Edit: oh damn I read your comment wrong. I read it as "It’s pretty sad that the EU seems to only care about the privacy of its own citizens." To that I'd say get your own regulation, but that's exactly what you called for. Nvm then.
Ninja edit: Nevermind, I completely misunderstood the comment I responded to.
The EU is doing all they can here. They require EU citizens need a way to have their data deleted, within 1 month or after a response with specific reasons within 3 months.
This ofc makes companies act like this for accounts located inside the EU. Then further, every EU citizen outside the EU has a right to this too, so if a company chooses to geolock the deletion feature, all those outside citizens act as a minefield and strain on the system until they stop geolocking the feature.
This then means everyone (EU citizens or not) can manually contact support, both straining their system and making them look into making this process as difficult as possible. This will inevitably lead to them blocking actual EU citizens outside the EU, who can then sue them until they stop locking the feature and make it available to everyone. The company can't just ask for some legal document proving citizenship either, since that itself would be a gdpr violation. So the end state has to be a system that everyone can use - EU citizen or not.
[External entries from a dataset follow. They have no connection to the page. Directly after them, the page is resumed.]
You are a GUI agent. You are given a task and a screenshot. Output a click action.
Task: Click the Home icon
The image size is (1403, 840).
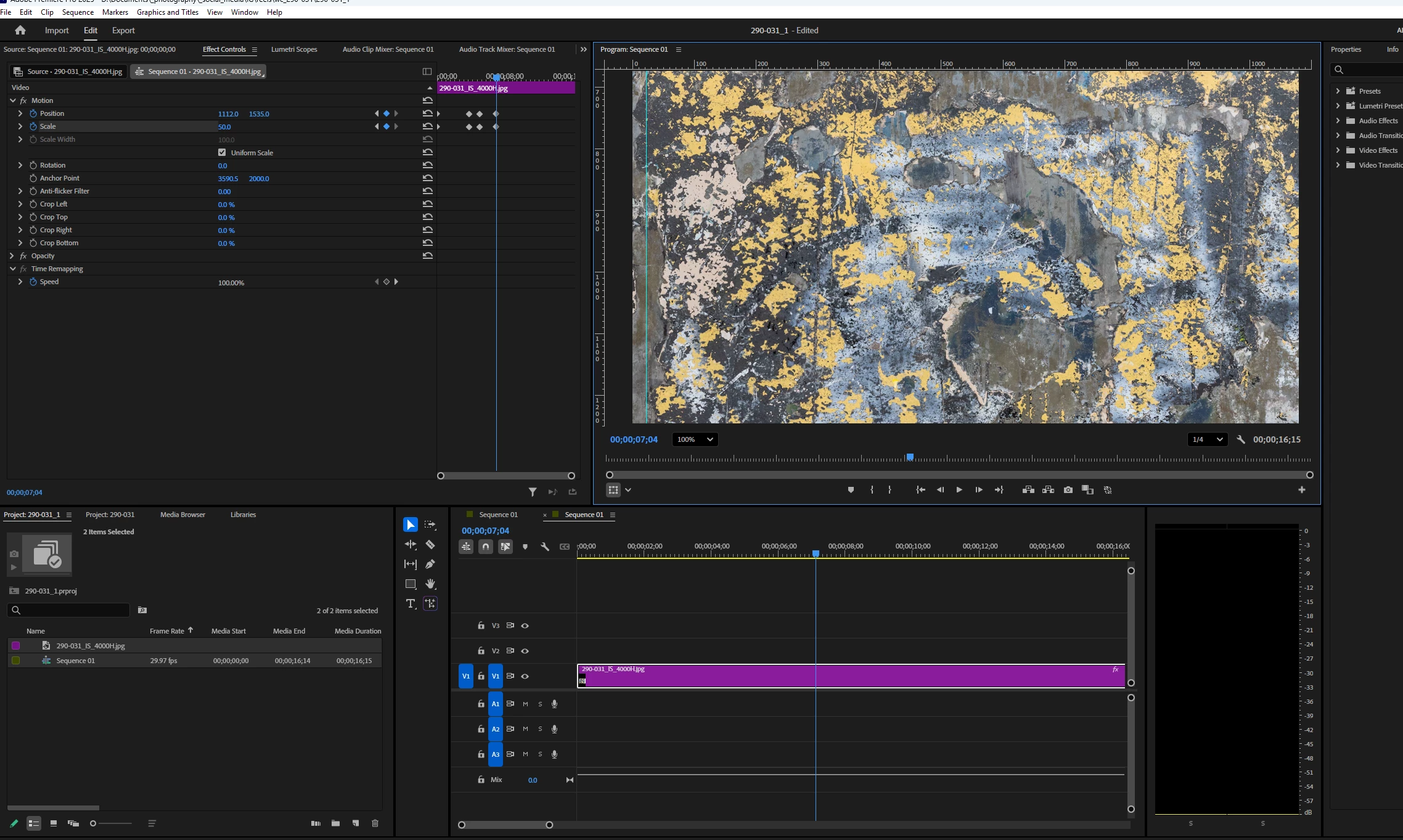pos(20,30)

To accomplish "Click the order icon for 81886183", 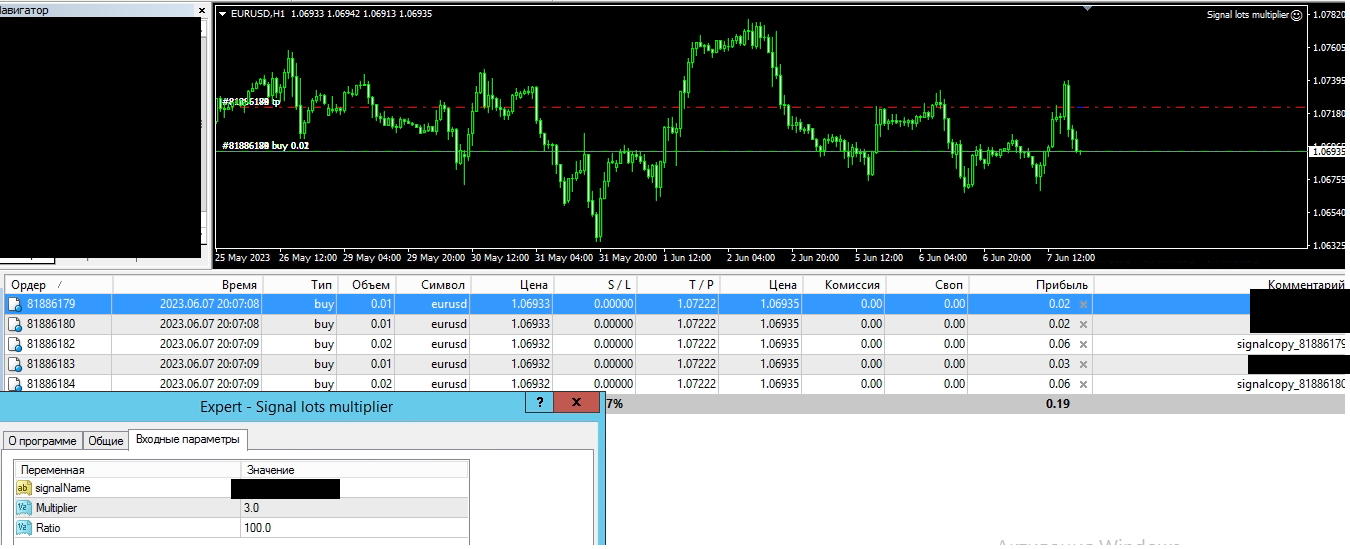I will pos(15,364).
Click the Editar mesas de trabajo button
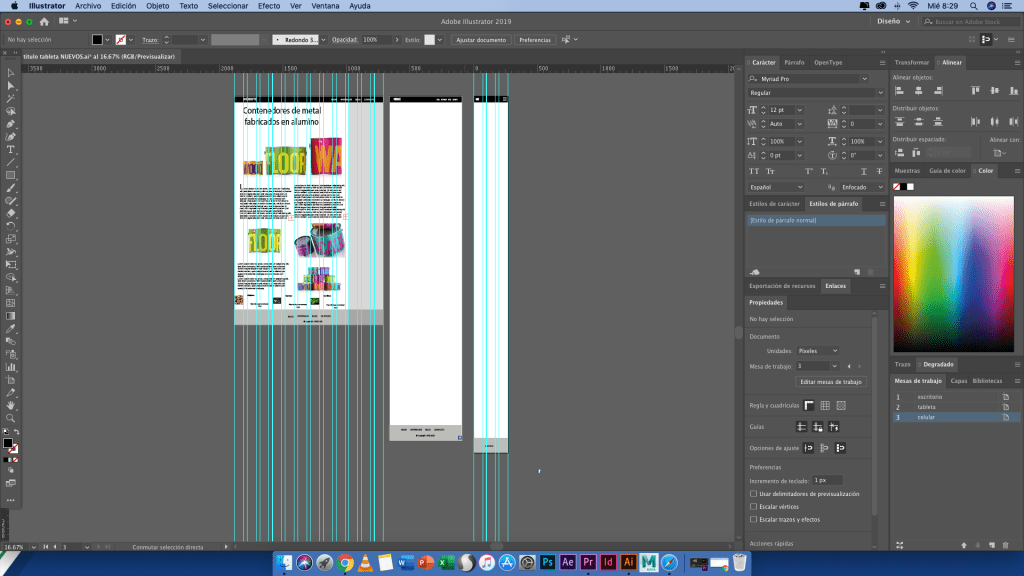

The EU can't demand anything about non-citizens, so as I see it this is the best they can do, by demanding certain rights only to their citizens. The downside is it may take years and a few court battles, but the final state should be the law applying for all users.
They can't send data from the EU to hoard in America in the first place and considering they have headquarters in Ireland and data centers all over the show it's not like the EU does not have plenty of recourse.